I'm kind of an unusual collector in that I don't necessarily seek out really expensive items. Part of it is because some of my favorite artists were fairly popular and easy to collect — R.E.M, U2, Talking Heads, Devo, etc. And although groups like these all have some expensive pressings, I don't get wrapped up in that. I don't need the 2xLP version of Elvis Costello's "Get Happy"; I've already got an original that I picked up for $4 or $5. I guess if I did have to pick one item that I'd hang onto no matter what, it would be my original UK copy of My Bloody Valentine's "Loveless". I don't even know what the current value of it is, but that would be the last thing that I'd sell.
What is the rarest or most expensive record you’ve ever sold?
The rarest record I ever sold was something called "Blues Climax". It was a 1969 recording, very raw garage rock. I think it was mostly one guy, although he had a drummer help him out. The record was a rare, hand-made version before he had a "real" pressing made later. I can't remember exactly what we sold it for, but I'm pretty sure it went to a Japanese collector.
What is on your wish list in terms of records? Anything you’ve been looking to add to your personal collection?
I actually don't have anything specific that I'm looking for, believe it or not. I'm kind of at the point where if something odd comes in at the store, I'll give it a quick test and if it sounds good, I'll go ahead and consider keeping it for myself. So now I'm mostly picking up things like odd acid jazz or obscure new wave titles.
What album or artist could you happily go the rest of life without ever seeing again?
Jimmy Buffett. My god, do you remember when there were multiple bars in the area that would have Jimmy Buffett nights? I'm pretty sure they'd host them once a week. Ugh. I realize that he wasn't always a goofy caricature, but I just don't understand the rabid fan base that worships him. Having said that, I'm pretty tolerant of most artists, even things that I would consider cheesy. I've done this long enough to know that everyone's tastes are different. AND I also recognize that there are artists who I really didn't appreciate when I was young, but love now. My dad was a big Moody Blues fan. I wasn't. Now I probably have 4 or 5 of their LPs in my collection. Same with Leon Russell. And Neil Diamond. And others, I'm sure.
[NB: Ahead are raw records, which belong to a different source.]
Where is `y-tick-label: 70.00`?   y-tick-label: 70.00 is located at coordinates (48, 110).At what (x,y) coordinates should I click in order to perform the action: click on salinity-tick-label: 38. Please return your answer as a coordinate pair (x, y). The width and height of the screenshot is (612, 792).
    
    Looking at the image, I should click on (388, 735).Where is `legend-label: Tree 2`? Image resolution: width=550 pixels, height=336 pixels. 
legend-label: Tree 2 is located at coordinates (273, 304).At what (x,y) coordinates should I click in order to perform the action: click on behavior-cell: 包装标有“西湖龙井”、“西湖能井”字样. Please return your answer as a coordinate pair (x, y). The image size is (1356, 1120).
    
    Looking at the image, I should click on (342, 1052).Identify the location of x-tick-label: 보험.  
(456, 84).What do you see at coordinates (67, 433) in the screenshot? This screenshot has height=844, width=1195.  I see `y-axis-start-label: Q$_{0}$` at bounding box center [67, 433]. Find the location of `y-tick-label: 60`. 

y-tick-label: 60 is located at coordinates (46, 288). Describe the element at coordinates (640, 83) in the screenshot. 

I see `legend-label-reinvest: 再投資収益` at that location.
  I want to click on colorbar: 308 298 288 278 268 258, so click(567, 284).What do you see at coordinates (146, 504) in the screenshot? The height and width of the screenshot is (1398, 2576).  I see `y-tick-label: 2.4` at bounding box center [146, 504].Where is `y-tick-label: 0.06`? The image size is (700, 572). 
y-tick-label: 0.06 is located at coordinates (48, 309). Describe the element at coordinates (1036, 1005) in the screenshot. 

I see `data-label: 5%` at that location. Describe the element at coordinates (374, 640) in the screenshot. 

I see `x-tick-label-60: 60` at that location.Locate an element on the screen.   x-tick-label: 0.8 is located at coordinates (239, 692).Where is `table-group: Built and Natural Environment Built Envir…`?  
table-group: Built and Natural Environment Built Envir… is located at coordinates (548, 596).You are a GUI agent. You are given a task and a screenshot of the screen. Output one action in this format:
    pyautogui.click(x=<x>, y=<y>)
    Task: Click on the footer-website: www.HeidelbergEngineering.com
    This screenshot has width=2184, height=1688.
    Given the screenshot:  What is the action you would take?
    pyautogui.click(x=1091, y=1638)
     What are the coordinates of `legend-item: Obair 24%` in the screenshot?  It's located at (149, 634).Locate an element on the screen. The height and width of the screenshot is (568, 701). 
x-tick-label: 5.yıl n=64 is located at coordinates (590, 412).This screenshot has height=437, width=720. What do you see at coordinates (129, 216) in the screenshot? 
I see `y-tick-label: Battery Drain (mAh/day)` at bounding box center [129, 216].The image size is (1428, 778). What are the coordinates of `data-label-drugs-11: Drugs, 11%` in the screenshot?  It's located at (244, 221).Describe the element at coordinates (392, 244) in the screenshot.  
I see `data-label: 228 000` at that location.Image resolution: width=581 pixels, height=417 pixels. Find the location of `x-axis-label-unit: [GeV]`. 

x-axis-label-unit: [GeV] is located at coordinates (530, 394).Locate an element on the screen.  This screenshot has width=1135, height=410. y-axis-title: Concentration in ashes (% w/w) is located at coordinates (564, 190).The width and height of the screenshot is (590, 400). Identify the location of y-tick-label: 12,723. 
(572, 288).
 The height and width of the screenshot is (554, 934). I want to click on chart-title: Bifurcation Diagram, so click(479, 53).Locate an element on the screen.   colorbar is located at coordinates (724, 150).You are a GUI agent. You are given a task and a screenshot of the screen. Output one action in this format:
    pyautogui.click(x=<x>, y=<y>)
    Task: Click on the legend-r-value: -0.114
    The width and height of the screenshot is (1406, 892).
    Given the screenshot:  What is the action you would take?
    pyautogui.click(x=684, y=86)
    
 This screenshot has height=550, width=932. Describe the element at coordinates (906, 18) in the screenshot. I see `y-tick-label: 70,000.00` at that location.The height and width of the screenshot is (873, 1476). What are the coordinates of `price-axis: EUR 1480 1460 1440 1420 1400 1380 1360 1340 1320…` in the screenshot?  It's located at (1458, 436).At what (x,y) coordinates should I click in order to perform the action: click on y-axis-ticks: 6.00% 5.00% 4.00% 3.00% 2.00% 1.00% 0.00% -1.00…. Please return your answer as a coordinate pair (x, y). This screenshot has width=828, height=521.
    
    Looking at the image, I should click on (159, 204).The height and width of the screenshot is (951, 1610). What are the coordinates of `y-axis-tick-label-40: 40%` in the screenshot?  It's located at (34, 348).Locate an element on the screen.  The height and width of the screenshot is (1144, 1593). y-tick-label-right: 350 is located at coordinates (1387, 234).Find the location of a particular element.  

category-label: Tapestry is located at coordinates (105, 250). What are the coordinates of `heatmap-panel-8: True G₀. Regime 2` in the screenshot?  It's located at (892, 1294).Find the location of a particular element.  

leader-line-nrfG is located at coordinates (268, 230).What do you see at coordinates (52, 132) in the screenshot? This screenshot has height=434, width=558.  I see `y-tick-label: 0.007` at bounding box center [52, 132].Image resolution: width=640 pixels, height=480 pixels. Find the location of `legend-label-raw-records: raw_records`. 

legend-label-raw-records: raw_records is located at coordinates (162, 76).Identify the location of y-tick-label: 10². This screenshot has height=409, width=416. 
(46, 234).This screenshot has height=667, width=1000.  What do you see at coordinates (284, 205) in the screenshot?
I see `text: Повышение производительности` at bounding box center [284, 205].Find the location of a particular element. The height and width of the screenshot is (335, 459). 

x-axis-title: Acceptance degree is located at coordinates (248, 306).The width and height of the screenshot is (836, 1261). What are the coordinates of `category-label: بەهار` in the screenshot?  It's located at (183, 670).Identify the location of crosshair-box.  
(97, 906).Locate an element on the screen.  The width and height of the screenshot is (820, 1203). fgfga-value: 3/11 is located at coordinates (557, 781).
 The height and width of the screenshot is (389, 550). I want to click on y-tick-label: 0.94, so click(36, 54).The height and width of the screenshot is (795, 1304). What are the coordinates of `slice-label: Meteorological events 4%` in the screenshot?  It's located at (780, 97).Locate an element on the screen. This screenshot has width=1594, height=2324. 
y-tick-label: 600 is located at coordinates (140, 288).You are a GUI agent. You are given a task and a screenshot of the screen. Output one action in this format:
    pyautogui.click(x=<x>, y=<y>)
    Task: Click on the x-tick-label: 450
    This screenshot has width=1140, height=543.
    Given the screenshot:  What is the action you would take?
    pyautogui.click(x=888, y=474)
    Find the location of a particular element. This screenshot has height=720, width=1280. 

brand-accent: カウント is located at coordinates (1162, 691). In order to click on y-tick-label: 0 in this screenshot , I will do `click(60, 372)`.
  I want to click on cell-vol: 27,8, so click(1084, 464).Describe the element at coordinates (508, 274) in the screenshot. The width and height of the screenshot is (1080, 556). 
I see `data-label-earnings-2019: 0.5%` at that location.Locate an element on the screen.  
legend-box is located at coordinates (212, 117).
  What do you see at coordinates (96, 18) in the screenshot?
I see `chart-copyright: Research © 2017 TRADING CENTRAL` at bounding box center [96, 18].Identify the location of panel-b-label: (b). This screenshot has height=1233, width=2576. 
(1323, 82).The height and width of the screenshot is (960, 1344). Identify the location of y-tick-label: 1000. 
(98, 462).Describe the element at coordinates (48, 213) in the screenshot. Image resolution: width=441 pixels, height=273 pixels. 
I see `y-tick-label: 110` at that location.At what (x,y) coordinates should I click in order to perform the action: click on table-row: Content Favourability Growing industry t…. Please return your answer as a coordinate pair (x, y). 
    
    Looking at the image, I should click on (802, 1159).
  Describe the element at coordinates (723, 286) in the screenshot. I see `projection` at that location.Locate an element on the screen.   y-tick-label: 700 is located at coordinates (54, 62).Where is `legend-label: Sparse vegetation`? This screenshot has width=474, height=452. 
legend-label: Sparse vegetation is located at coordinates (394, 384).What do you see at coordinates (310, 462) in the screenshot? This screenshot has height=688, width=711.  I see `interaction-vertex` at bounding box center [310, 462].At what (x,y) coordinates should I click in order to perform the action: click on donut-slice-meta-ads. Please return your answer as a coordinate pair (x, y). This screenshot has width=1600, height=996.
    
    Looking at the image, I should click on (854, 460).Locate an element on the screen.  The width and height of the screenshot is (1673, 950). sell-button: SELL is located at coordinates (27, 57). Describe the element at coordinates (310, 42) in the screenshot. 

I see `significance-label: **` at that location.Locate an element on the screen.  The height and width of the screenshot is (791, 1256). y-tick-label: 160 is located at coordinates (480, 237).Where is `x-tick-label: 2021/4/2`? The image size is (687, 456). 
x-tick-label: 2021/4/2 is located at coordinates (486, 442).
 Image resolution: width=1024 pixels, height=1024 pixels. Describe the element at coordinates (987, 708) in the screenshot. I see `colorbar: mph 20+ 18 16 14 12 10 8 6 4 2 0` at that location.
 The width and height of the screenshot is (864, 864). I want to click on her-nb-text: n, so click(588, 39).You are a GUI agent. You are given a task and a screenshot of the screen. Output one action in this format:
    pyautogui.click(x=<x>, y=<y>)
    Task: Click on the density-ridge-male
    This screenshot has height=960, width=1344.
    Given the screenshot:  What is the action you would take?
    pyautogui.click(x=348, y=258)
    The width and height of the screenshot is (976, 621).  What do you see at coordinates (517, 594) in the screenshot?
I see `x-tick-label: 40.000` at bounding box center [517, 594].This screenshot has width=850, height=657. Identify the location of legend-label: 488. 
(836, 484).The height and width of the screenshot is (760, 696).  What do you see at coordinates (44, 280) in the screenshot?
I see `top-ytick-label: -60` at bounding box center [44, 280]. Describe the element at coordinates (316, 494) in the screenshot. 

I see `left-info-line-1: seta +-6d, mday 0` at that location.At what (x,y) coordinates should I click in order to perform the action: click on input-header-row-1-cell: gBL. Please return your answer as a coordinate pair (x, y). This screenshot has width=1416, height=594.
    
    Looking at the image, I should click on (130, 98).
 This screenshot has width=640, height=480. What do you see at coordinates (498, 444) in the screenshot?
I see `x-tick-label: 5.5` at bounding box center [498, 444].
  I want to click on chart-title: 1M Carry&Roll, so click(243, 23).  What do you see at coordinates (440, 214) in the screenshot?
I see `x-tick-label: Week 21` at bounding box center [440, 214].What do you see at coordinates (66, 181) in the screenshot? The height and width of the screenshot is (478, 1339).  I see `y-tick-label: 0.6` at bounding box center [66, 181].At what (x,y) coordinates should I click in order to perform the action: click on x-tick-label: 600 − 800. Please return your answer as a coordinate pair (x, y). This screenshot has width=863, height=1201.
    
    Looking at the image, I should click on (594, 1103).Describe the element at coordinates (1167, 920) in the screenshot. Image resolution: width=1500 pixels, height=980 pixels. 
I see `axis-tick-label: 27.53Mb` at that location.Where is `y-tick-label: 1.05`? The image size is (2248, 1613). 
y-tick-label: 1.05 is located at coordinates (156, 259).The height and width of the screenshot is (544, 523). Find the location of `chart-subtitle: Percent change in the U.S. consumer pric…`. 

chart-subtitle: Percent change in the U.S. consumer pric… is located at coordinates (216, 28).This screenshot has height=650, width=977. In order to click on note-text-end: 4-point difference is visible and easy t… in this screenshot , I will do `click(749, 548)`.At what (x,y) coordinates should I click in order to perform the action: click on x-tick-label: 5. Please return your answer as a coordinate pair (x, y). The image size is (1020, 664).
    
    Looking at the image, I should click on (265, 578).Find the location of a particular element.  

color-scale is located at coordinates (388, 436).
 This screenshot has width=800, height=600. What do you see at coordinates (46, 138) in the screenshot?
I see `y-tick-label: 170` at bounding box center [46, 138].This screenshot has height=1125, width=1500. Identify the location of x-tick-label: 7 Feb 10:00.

|Early shoppers for Record Store Day|
I am terrible at recognizing famous people. At my very first location, Henry Rollins actually came in and looked around for about 15 minutes, before another customer came up and whispered, "You've got fuckin' Henry Rollins in the store." I had no idea it was him. Chris Robinson (Black Crowes) has actually been in our store twice undetected. To be fair, sometimes celebrities will disguise themselves a bit to fit in. I also feel like if we do recognize a famous or semi-famous musician, we just try to leave him/her alone. If a conversation comes up at the checkout counter, so be it, but I don't want to be that obnoxious owner who asks for pictures and an autograph, and then posts it on social media.
Desert Island, five albums. Don’t think about it, just list ‘em.
Loveless" by My Bloody Valentine has usually been my #1 album of all time, although I don't listen to it quite as much as I used to. But it still holds up well, so I'd leave it on my list. Other ones I'd probably pick right now would be "Script of the Bridge" by The Chameleons, "Fear of a Black Planet" by Public Enemy, "Fun House" by The Stooges... and "Mezcal Head" by Swervedriver. I realize I have 2 shoegaze-ish albums on there, but that was a huge influence for me when I was in college.